Economic review

California, China ties called of special importance

2018-03-14 14:10:00 (Beijing Time)         China Daily


The California state Assembly on Tuesday held a hearing to examine trade and investment activities with China, as the country has become the state's third-largest trading partner and leading source of foreign direct investment.

"At a time when the federal government unfortunately is moving in a less positive direction (on relations with China), I think it is time for California to reiterate that the relationship between California and China is extraordinarily important both culturally and economically," Assembly member Phil Ting said.

He spoke on a panel convened by the Assembly Committee on Jobs, Economic Development and the Economy, and the Assembly Select Committee on Asia/California Trade and Investment Promotion.

Ting said the relationship will become increasingly more important as Chinese companies rapidly expand abroad. "We obviously want to continue to have that strong trade relationship with Chinese companies," he said.

In 2017, California exported $16.4 billion worth of goods to China, ranking China as California's third-largest trade partner after Mexico and Canada. Investors from China are a leading source of foreign direct investment in California.

International trade and foreign investment are important components of the state's $2.6 trillion economy, supporting more than 4 million jobs. California leads the nation in exportrelated jobs, according to the committees' data.

Chinese investment in real estate and other areas created jobs for Americans, said Ren Faqiang, deputy Chinese consul general in San Francisco. He gave the Industrial and Commercial Bank of China (ICBC) and Chinese real estate developer Oceanwide as examples.

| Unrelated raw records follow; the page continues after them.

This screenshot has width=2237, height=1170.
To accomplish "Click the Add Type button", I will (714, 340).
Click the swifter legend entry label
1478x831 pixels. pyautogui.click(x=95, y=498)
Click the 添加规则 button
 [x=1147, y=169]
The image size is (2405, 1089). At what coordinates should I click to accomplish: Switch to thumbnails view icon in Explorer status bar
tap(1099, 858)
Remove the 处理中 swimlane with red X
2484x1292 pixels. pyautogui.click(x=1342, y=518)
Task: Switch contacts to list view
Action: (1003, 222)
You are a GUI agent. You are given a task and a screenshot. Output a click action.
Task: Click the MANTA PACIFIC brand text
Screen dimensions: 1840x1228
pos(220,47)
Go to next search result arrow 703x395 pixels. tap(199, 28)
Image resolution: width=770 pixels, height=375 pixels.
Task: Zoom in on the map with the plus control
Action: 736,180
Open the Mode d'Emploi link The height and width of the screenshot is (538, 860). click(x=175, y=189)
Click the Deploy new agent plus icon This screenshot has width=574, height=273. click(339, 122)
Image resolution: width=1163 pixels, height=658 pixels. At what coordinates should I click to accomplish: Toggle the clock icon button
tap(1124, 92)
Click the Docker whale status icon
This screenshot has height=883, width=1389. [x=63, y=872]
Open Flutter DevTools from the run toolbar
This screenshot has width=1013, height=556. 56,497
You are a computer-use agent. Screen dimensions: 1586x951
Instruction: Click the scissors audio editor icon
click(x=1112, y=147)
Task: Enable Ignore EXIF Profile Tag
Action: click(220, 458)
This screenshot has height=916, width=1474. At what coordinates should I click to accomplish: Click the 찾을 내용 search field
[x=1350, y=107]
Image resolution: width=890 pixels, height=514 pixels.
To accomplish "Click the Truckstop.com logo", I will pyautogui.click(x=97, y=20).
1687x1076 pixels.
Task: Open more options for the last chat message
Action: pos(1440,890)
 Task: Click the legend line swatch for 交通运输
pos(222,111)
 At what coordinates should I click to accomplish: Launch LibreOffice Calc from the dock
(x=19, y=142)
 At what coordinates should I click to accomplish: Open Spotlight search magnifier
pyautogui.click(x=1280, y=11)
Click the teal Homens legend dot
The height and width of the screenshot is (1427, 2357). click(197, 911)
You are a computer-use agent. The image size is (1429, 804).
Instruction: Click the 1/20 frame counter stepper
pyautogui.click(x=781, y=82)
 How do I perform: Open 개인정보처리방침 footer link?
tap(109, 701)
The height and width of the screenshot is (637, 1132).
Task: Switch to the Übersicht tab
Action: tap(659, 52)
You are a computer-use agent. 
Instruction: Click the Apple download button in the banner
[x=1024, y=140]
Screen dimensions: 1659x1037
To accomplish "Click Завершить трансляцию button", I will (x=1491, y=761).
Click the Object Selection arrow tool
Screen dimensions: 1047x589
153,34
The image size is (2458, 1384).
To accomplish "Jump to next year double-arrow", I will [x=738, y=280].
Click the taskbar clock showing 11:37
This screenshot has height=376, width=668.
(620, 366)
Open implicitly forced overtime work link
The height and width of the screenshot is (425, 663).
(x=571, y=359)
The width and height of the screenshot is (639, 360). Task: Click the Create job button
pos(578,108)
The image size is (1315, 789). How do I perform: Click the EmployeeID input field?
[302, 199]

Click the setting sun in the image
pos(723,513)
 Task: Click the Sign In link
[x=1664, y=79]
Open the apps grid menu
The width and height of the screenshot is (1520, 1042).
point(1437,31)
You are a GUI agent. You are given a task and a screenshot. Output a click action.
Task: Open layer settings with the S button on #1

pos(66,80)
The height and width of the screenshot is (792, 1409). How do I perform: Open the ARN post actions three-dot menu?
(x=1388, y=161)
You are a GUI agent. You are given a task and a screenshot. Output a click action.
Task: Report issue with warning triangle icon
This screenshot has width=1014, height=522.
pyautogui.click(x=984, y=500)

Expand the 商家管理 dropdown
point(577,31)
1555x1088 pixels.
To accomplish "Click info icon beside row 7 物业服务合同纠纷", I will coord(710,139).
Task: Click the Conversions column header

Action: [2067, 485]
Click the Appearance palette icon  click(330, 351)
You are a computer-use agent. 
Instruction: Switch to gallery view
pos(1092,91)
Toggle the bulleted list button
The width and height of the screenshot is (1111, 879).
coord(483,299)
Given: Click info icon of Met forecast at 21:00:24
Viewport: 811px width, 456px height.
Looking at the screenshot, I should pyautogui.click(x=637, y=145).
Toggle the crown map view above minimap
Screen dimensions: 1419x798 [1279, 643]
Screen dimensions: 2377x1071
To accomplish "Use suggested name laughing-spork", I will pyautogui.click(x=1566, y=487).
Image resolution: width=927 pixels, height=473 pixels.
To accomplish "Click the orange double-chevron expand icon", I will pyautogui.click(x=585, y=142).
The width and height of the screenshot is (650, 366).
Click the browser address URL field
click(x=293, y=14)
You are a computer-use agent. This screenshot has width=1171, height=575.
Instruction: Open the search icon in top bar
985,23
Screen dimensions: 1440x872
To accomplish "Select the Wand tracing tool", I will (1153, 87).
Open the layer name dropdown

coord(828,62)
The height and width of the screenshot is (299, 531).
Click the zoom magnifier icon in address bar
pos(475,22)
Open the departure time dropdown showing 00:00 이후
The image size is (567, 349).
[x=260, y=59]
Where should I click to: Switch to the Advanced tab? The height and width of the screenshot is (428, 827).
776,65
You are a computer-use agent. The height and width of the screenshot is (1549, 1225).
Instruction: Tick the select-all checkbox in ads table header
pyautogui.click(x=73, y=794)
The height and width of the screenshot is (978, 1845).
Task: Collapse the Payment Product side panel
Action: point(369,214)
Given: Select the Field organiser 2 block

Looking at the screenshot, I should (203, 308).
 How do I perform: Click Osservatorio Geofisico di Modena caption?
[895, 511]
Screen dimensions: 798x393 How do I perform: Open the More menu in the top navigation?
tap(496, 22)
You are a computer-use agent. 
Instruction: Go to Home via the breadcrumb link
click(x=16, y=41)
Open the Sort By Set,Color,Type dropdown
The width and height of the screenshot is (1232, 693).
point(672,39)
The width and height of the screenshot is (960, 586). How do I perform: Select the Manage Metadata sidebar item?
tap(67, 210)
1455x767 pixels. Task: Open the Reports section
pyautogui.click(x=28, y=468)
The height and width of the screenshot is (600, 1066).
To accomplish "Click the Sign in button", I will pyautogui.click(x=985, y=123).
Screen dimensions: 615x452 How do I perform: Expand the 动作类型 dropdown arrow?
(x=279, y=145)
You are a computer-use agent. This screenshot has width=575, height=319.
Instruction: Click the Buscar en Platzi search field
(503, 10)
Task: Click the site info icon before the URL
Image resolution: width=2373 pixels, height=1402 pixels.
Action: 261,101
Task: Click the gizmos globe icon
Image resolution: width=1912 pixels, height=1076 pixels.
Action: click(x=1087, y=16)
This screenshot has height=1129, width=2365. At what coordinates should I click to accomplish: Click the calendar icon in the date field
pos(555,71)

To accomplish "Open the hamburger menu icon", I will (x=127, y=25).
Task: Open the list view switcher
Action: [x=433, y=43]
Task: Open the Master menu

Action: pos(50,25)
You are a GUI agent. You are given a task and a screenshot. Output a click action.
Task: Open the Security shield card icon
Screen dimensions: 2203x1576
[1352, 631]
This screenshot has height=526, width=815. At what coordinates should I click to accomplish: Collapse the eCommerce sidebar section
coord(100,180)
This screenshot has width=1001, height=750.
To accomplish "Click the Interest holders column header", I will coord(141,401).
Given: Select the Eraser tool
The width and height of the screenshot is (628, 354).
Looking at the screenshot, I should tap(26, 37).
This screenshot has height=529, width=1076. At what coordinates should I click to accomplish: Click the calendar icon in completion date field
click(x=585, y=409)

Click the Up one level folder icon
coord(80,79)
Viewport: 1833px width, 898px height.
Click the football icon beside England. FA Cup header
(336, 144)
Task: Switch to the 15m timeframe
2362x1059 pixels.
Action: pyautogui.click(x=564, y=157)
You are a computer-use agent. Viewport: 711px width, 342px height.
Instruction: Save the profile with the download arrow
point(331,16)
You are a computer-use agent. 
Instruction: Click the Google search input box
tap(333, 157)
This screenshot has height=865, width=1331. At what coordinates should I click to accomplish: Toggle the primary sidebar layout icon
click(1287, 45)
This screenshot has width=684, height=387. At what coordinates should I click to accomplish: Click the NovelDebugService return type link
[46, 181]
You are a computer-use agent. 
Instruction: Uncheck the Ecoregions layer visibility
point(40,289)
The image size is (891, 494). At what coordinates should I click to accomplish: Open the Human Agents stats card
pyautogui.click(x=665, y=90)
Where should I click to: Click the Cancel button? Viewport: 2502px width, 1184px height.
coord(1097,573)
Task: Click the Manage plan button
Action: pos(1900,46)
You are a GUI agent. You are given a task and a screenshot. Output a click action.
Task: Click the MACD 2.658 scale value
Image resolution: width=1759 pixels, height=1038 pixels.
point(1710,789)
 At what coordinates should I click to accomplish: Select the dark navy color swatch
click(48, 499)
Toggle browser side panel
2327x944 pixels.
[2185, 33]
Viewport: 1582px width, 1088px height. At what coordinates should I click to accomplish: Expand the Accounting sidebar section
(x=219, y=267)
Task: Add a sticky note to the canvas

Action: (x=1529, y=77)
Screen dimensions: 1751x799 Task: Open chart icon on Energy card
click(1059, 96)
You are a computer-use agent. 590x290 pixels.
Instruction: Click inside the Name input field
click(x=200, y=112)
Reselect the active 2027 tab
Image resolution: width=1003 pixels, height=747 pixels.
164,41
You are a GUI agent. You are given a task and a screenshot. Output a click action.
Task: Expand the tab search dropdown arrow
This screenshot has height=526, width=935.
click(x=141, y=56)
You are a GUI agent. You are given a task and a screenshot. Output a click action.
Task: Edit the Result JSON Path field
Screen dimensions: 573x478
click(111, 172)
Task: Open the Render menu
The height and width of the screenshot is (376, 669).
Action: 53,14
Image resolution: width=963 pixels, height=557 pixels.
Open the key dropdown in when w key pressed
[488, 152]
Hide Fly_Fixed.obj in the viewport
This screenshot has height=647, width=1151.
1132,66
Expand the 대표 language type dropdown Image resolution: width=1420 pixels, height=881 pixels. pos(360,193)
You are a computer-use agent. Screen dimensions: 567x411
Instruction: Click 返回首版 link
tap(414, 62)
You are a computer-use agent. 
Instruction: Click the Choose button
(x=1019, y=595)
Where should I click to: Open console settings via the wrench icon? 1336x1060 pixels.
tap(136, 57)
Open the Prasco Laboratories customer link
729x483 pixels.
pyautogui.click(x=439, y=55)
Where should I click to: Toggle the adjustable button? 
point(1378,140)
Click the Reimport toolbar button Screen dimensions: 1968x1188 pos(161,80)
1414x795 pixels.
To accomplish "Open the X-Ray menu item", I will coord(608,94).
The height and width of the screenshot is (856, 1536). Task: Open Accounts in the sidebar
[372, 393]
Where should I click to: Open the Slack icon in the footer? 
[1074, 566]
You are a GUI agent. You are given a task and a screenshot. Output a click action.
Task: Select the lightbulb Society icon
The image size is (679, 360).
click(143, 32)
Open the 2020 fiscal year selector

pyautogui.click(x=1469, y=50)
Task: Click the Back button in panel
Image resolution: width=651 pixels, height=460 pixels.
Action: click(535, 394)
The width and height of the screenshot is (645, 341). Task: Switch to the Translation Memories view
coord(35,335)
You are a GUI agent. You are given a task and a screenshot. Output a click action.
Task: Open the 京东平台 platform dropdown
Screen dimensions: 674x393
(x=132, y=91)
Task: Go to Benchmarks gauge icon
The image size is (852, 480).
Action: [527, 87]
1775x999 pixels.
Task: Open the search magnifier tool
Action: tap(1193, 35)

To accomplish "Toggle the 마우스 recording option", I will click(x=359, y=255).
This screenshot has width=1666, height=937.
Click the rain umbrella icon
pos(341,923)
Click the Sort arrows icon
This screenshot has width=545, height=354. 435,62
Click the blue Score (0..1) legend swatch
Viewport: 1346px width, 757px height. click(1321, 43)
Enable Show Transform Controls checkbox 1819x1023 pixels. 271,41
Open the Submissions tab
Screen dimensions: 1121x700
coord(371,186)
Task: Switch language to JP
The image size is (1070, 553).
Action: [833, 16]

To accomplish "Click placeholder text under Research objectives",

ICBC has 133 employees in offices on the West Coast, but only three are from China and the rest are US citizens; the Oceanwide Center, expected to be the second-tallest building in San Francisco when completed, created more than 1,000 construction-related jobs and is expected to create another 1,000 management-related jobs when the mixed-use building is put into operation, Ren said at the hearing.

"California is just so close to China; I think this might be the major reason why Chinese investors prefer California," Guo Ruda, commercial attaché of the Chinese Consulate General in Los Angeles, said at the hearing.

There are 92 flights per week connecting Los Angeles and Chinese cities, including Beijing, Shanghai, Guangzhou, Chengdu, Qingdao and Changsha.

The cooperation between China and California has deepened as China is increasingly focused on addressing climate change through the development and deployment of new technologies, Ren said.